*** Opening of Information ***

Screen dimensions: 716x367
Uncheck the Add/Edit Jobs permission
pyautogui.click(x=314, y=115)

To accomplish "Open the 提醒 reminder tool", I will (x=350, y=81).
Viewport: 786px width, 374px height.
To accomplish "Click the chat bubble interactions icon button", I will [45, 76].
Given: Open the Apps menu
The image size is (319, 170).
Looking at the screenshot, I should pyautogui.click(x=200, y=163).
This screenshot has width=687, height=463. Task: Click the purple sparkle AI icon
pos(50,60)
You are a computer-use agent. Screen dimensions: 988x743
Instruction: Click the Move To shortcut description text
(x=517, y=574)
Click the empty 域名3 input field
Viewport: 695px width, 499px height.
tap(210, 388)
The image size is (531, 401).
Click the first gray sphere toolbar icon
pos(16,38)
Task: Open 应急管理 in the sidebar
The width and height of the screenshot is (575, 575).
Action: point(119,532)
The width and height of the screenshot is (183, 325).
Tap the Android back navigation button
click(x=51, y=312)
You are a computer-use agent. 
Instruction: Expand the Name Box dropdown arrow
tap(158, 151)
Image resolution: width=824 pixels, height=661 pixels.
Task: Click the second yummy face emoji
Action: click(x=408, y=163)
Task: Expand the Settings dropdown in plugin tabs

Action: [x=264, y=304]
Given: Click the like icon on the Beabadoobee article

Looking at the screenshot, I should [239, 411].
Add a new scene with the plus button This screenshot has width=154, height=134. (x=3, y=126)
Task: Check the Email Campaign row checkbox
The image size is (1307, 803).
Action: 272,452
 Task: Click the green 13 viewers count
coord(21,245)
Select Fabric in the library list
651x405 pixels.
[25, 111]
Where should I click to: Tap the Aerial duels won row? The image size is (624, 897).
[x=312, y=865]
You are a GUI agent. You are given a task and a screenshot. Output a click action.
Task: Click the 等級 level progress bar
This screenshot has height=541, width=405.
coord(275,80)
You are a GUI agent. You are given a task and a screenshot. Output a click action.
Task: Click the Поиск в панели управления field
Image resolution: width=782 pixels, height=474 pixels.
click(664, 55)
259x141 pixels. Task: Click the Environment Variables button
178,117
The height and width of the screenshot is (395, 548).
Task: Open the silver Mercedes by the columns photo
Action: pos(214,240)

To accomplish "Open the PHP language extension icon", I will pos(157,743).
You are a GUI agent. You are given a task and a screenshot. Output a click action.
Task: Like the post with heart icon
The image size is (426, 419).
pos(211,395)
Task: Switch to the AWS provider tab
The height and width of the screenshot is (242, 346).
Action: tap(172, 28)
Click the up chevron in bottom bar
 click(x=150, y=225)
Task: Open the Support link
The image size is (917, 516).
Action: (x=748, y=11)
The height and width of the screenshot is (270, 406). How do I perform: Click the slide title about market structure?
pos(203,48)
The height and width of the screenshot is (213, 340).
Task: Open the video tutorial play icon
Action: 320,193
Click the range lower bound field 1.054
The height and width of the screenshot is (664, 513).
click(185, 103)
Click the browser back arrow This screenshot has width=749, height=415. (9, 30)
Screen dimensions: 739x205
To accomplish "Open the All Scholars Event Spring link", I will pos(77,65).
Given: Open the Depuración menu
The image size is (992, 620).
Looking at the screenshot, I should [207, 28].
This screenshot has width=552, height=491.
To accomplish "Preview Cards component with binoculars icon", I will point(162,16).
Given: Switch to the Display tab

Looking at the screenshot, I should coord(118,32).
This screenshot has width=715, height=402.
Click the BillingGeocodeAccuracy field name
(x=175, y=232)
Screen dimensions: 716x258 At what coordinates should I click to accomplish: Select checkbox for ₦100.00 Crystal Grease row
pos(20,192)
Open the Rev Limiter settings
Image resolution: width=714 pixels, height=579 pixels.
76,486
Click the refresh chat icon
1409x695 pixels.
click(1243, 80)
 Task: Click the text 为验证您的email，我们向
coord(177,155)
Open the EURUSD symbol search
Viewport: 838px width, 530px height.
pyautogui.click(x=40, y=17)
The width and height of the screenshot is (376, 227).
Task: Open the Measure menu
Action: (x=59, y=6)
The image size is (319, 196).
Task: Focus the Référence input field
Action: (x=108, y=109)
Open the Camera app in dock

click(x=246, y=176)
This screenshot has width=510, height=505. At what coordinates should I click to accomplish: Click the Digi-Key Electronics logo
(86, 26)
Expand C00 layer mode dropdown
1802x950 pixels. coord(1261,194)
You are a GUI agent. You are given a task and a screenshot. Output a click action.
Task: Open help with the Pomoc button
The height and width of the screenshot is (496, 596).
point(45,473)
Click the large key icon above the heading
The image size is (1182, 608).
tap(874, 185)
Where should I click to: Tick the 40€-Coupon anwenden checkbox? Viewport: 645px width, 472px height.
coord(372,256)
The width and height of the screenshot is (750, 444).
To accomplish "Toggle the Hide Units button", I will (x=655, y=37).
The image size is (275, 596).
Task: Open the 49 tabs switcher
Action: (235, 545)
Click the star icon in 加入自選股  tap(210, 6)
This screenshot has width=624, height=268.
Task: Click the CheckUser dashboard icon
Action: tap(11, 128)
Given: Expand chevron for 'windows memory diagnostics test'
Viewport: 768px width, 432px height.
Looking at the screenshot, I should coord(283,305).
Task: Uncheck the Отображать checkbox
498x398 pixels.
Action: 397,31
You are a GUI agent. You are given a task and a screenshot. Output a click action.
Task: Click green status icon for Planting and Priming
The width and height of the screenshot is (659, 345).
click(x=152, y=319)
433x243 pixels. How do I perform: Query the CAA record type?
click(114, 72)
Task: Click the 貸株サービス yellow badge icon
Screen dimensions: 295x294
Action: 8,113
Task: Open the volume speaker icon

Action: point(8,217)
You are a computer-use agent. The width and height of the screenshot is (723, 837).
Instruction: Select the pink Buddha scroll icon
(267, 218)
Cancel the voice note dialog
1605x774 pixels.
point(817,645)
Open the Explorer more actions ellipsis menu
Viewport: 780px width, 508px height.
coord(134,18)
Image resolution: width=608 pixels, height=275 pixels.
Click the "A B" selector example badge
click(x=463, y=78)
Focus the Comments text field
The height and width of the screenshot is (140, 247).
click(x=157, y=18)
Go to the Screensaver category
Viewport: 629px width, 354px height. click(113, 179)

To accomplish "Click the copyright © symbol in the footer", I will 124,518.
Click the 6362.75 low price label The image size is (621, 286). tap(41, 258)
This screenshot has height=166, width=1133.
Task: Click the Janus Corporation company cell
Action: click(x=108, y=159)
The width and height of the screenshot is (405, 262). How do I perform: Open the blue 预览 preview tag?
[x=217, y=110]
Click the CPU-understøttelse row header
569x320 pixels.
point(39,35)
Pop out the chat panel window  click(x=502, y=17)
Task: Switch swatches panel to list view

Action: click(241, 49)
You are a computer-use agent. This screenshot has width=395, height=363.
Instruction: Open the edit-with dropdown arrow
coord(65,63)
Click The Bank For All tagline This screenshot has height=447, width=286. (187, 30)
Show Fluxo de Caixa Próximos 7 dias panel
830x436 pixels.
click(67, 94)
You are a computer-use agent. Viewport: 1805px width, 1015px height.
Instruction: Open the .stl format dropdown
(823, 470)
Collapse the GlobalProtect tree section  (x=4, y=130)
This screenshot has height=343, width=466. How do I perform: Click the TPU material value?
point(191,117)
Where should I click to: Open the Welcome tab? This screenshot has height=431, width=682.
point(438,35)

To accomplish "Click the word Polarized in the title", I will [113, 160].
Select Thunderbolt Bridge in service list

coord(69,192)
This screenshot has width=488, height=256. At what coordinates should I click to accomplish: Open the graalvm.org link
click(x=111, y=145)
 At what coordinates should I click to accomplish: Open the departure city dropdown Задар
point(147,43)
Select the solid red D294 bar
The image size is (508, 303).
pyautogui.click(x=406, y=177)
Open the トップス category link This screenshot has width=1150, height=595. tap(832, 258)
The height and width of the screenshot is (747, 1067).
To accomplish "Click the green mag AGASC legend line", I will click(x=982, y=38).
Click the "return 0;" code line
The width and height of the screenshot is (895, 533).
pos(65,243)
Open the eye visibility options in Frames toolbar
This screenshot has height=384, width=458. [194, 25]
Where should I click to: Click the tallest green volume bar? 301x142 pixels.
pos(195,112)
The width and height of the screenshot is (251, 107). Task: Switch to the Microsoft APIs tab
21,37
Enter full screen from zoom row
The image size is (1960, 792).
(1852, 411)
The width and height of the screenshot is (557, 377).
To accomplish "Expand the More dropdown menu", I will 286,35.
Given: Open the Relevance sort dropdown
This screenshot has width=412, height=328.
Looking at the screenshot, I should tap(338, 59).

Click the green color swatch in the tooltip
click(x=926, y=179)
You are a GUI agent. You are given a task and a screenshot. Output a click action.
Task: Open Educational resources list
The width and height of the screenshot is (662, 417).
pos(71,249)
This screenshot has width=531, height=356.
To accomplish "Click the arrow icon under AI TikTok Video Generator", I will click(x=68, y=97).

*** Close of Information ***

Retype, without changes, the lines from the line holding "Click the green color swatch in the tooltip" to the end of the data, both ends included.

Click the green color swatch in the tooltip
click(x=926, y=179)
You are a GUI agent. You are given a task and a screenshot. Output a click action.
Task: Open Educational resources list
The width and height of the screenshot is (662, 417).
pos(71,249)
This screenshot has width=531, height=356.
To accomplish "Click the arrow icon under AI TikTok Video Generator", I will click(x=68, y=97).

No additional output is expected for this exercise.